ASSIGNMENT » Include in the output the line containing "Screen dimensions: 571x398" and each subsequent line of the records, through the end, transcribed exactly. Add nothing else.

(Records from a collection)
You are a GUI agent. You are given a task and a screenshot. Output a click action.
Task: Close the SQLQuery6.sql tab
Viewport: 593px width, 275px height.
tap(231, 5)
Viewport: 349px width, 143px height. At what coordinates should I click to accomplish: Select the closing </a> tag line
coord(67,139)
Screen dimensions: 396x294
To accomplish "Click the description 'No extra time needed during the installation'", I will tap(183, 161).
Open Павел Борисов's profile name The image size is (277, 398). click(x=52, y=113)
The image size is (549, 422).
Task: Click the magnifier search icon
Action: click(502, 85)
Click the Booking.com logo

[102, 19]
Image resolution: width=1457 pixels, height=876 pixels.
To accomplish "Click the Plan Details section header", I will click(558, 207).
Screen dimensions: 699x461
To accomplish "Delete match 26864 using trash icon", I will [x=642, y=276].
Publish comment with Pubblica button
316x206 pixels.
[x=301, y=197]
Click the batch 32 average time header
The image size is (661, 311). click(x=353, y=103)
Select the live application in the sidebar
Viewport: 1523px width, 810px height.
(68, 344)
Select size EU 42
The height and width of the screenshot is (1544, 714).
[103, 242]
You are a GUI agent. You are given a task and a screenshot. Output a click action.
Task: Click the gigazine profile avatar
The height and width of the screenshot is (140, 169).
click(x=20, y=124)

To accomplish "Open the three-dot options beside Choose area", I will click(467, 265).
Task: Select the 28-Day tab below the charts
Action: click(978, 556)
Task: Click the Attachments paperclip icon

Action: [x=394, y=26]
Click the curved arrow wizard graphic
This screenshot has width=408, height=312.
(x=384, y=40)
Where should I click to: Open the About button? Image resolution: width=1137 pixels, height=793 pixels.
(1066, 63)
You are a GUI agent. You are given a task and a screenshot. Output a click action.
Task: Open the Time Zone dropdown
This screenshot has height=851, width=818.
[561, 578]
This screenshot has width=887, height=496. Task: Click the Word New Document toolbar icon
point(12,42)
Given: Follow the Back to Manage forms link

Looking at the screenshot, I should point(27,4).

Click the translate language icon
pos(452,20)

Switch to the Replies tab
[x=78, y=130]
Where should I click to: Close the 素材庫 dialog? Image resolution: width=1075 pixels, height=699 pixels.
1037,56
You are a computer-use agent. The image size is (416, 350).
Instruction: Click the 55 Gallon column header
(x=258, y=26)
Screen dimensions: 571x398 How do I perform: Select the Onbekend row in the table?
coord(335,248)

TASK RESPONSE »
Screen dimensions: 571x398 How do I perform: Select the Onbekend row in the table?
coord(335,248)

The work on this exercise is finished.